"UPDATE" Overnight Cold Start Problems
Group: alt.autos.4x4.chevy-trucks Date: Thu, Aug 5, 2004, 10:41pm
(CDT+1) From: firstname.lastname@example.org (NHRA)
For those of u who responded let me say thank you. Here is the update.
Unless I mention otherwise, the coolant sensor WAS CONNECTED
FULL operating temp was not reached during each process.
1- Tried to stabilize idle by removing a small vaccum line at the base
of TBI, good suction, covered / uncovered the hole with finger, no
2- Unplugged / replugged the 4 prong ESC unit, slight change.
3- Unplugged the TPS, no change.
4- Removed / cleaned & adjusted the IAC valve, slight change.
5- Checked all ground wires.
6- No MAF sensor on pre 1996 engines, (this is a late year 1993).
7- Tried driving with sensor connected, could'nt make it out of the
driveway, OBD1 code #44. Reset the computer, disconnected the coolant
8- Just for kicks, I diconnected the O2 wire, non-drivable, OBD1 code
9- Poured 32 oz. big gulp down the throttle body... just joking...but
I'm back to ground zero again with this problem.
any further suggestions?
PS When I plug the Coolant Sensor in while the engine is running at
operating temp., I loose about 200 rpm.
When I start it, (after it is already warm), it idles at 1400 then drops
in stages down to 550-600rpm. NHRA
The only problem with your technique might
be that doing the tests BEFORE the engine
is at normal operating temp.....means that
the system is not yet in "closed loop".
The ECU isn't going to compensate for the
tests you're performing untill it switches on
..meaning "closed loop" operation of the
the vacume info was interesting. No change
in idle speed at all when the engine is cold
during the plugging and unplugging?
What are you using to pull codes with?
Do you have "Live Data" capability with
whatever you're using?
How much carbon was on the IAC when
you changed it?
Are you getting ANY pinging from the engine
when driving it during acceleration or under
a load (going up steep hills,towing) ???
Tonight when you're ready to park the truck
for the evening, make sure the system is heated up and well in the range
operating temperature. The hotter the better.
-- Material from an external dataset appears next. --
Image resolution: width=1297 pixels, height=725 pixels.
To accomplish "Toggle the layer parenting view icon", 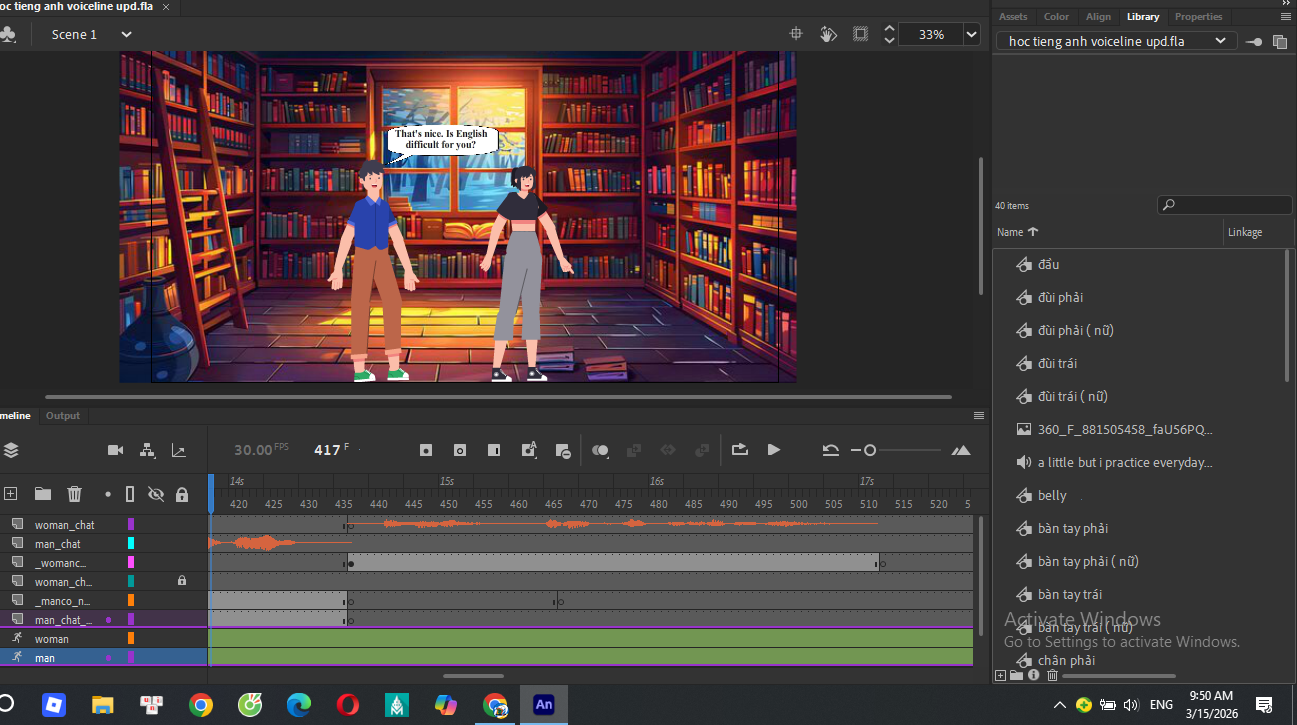I will click(x=147, y=450).
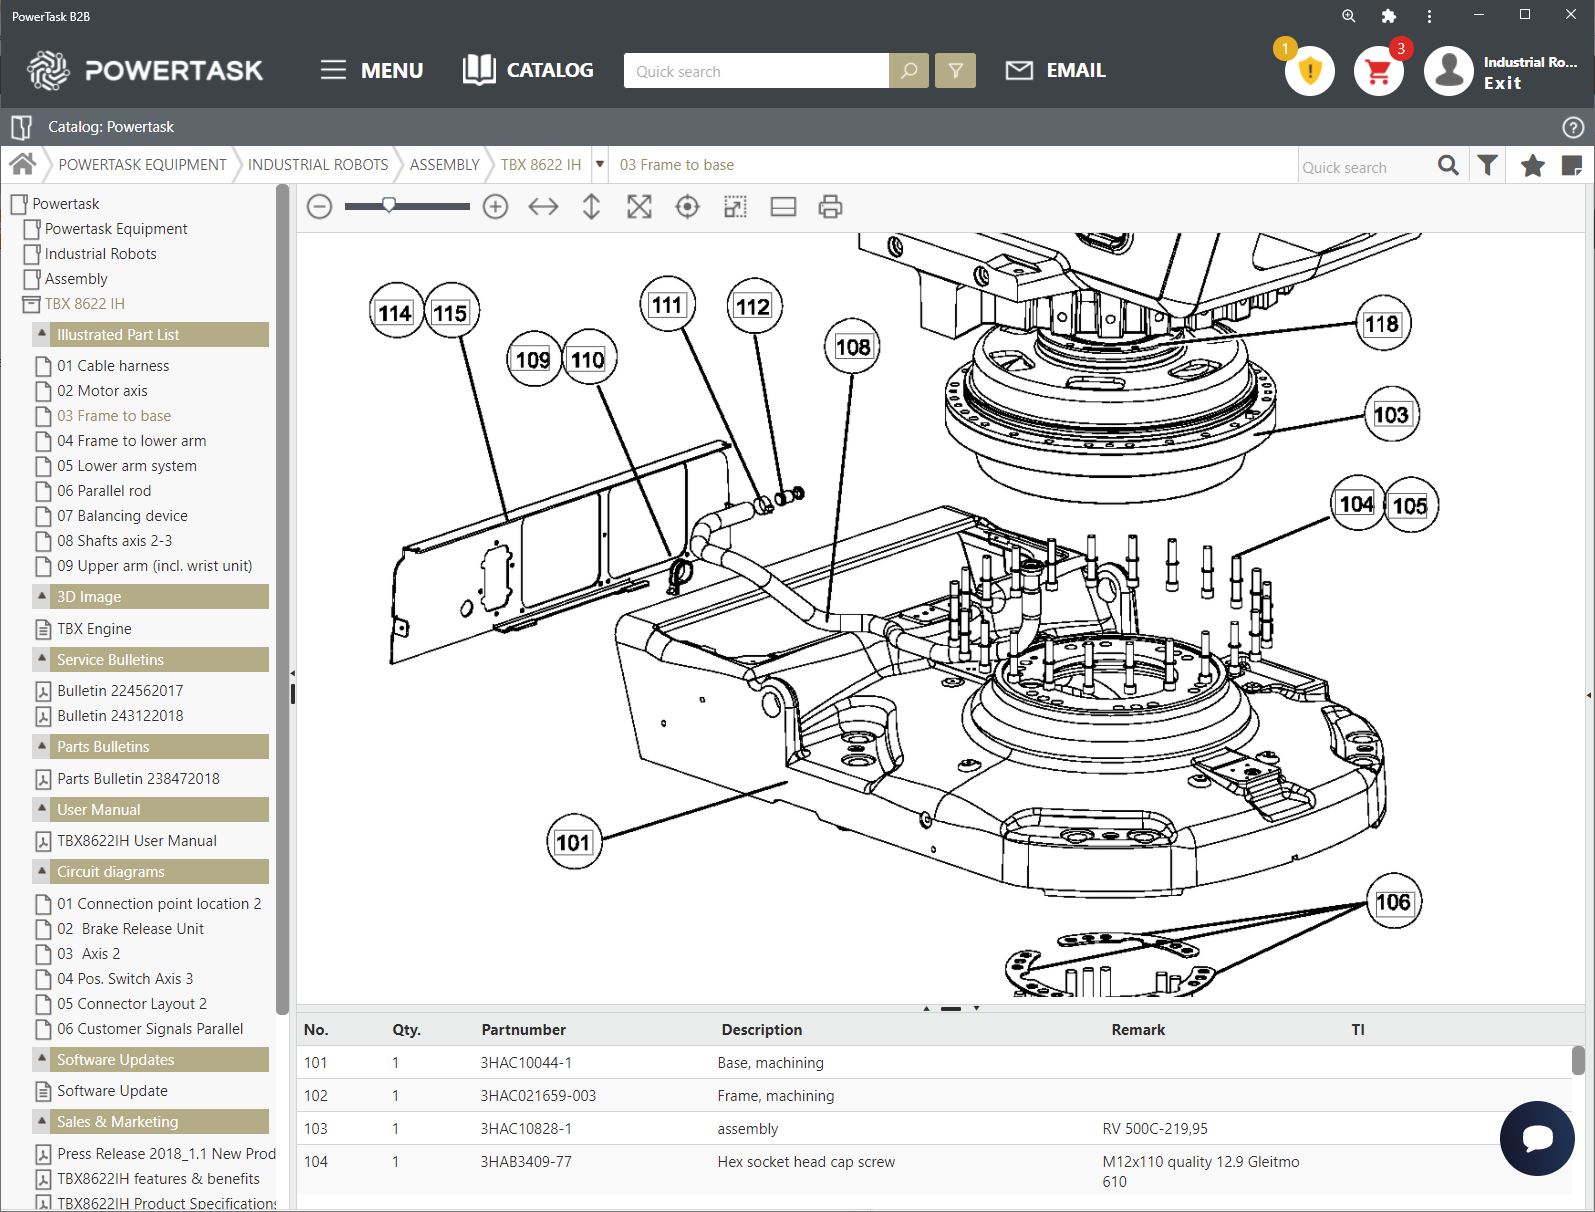Print the parts drawing
Image resolution: width=1595 pixels, height=1212 pixels.
click(830, 207)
Then park the truck for the night, shut it
down, and then UNPLUG THE IAC.
Pull the battery neg. cable and clear out the
Plug the Temp Sensor in and leave it sit
for the night.
The next morning, try to crank the truck and
let us know what's going on. See if the truck
runs when warm with the IAC disconnected.
(using what info the OP has given in 2 threads)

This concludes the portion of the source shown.